> **Aangeleverde gegevens**:
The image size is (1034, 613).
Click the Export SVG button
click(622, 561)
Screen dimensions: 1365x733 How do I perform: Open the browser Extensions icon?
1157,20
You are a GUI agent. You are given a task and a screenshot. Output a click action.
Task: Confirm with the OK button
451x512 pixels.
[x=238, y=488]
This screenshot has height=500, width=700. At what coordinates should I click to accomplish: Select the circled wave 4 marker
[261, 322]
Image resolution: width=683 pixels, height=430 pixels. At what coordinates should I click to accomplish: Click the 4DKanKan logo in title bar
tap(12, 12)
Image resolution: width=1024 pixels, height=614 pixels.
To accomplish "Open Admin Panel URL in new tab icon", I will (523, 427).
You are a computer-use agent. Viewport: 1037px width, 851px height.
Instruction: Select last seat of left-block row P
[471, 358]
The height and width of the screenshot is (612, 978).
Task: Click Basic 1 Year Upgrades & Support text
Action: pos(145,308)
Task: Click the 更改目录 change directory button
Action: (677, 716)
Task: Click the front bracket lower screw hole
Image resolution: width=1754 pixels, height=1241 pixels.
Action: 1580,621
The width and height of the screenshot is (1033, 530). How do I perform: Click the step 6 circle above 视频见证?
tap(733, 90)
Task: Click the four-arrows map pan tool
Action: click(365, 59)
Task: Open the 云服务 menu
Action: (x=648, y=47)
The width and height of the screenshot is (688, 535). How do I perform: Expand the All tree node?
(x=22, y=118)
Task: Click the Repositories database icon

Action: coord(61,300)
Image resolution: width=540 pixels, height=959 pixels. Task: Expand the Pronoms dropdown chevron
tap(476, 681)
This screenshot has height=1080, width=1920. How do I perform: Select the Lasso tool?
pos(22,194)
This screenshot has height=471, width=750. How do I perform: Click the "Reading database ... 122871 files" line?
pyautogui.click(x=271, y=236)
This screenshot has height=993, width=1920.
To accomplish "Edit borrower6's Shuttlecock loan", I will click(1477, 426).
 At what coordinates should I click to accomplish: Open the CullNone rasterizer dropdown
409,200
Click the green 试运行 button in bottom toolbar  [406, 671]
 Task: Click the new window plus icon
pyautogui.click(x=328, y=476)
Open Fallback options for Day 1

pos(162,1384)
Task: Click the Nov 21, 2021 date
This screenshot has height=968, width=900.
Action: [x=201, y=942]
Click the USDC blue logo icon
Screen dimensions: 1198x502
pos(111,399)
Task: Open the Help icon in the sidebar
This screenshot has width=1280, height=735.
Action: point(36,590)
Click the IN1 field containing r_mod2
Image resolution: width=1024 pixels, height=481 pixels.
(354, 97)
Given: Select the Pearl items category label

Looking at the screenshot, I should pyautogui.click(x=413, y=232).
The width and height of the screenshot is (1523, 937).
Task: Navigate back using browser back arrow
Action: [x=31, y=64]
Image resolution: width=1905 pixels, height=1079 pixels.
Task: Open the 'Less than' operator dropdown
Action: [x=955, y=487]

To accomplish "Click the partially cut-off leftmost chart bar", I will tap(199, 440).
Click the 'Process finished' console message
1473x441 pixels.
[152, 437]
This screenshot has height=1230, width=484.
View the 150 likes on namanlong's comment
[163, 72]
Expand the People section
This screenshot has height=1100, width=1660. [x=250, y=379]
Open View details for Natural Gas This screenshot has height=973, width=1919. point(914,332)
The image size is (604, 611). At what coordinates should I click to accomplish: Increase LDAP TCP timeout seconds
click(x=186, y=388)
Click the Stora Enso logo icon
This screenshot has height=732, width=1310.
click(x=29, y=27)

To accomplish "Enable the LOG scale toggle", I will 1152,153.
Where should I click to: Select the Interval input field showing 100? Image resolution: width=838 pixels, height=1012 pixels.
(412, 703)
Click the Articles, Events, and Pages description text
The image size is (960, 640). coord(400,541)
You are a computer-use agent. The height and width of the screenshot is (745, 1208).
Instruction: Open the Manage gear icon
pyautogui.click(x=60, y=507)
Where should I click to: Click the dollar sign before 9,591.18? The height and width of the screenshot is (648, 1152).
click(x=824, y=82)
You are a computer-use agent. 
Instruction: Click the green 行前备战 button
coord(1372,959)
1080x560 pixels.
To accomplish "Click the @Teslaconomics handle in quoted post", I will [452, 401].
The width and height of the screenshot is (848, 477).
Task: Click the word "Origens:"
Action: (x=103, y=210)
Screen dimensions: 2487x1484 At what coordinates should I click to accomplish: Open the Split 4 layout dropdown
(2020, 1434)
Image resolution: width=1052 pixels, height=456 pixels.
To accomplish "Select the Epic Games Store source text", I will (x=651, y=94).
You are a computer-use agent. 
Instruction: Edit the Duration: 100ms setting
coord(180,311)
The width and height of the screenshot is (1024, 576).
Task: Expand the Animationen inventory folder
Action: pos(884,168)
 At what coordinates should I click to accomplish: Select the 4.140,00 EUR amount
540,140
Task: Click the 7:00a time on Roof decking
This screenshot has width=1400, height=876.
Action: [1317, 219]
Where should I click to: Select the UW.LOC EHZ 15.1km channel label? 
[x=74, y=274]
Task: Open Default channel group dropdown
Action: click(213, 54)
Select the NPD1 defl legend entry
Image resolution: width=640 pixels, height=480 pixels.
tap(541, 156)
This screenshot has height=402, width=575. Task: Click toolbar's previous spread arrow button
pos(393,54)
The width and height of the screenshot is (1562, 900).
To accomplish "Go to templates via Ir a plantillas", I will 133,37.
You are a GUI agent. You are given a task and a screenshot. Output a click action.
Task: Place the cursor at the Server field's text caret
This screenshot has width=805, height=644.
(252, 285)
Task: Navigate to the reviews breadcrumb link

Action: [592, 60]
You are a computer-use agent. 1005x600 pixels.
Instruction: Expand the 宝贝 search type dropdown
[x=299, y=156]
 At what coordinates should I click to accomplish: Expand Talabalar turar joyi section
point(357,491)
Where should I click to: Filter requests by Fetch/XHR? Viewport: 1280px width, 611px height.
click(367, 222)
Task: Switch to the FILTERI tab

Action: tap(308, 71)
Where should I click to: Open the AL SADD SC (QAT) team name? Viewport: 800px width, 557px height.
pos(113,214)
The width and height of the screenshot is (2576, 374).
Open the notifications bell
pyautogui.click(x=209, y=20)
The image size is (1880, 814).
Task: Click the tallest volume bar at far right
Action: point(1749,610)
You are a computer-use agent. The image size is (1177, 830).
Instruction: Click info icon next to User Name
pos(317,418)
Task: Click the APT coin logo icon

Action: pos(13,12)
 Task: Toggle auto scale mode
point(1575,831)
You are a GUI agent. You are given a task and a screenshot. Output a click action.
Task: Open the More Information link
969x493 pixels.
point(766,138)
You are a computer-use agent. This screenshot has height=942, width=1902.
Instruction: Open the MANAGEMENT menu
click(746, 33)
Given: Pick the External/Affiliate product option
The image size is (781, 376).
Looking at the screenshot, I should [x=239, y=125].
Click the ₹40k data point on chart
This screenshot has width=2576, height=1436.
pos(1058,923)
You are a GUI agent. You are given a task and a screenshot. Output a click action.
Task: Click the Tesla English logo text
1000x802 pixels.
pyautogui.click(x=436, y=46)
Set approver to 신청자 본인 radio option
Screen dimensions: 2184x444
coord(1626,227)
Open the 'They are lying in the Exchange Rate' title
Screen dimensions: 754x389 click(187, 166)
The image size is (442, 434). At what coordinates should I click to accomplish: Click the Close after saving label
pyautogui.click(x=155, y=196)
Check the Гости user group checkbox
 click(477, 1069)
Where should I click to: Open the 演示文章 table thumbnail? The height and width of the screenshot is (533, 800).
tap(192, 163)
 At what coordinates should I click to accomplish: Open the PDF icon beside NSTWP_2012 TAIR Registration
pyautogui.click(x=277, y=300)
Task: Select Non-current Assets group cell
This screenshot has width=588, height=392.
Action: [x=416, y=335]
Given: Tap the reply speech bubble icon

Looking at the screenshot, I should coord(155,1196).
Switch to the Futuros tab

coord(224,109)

> **Wat je moet doen**: Herhaal uit de gegevens hierboven alles vanaf de regel met "This screenshot has height=500, width=700." tot en met de regel met "pos(22,194)". Neem die regels ongewijzigd over en voeg niets anders toe.

> **Uitgevoerde opdracht**:
This screenshot has height=500, width=700. At what coordinates should I click to accomplish: Select the circled wave 4 marker
[261, 322]
Image resolution: width=683 pixels, height=430 pixels. At what coordinates should I click to accomplish: Click the 4DKanKan logo in title bar
tap(12, 12)
Image resolution: width=1024 pixels, height=614 pixels.
To accomplish "Open Admin Panel URL in new tab icon", I will (523, 427).
You are a computer-use agent. Viewport: 1037px width, 851px height.
Instruction: Select last seat of left-block row P
[471, 358]
The height and width of the screenshot is (612, 978).
Task: Click Basic 1 Year Upgrades & Support text
Action: pos(145,308)
Task: Click the 更改目录 change directory button
Action: (677, 716)
Task: Click the front bracket lower screw hole
Image resolution: width=1754 pixels, height=1241 pixels.
Action: 1580,621
The width and height of the screenshot is (1033, 530). How do I perform: Click the step 6 circle above 视频见证?
tap(733, 90)
Task: Click the four-arrows map pan tool
Action: click(365, 59)
Task: Open the 云服务 menu
Action: (x=648, y=47)
The width and height of the screenshot is (688, 535). How do I perform: Expand the All tree node?
(x=22, y=118)
Task: Click the Repositories database icon

Action: coord(61,300)
Image resolution: width=540 pixels, height=959 pixels. Task: Expand the Pronoms dropdown chevron
tap(476, 681)
This screenshot has height=1080, width=1920. How do I perform: Select the Lasso tool?
pos(22,194)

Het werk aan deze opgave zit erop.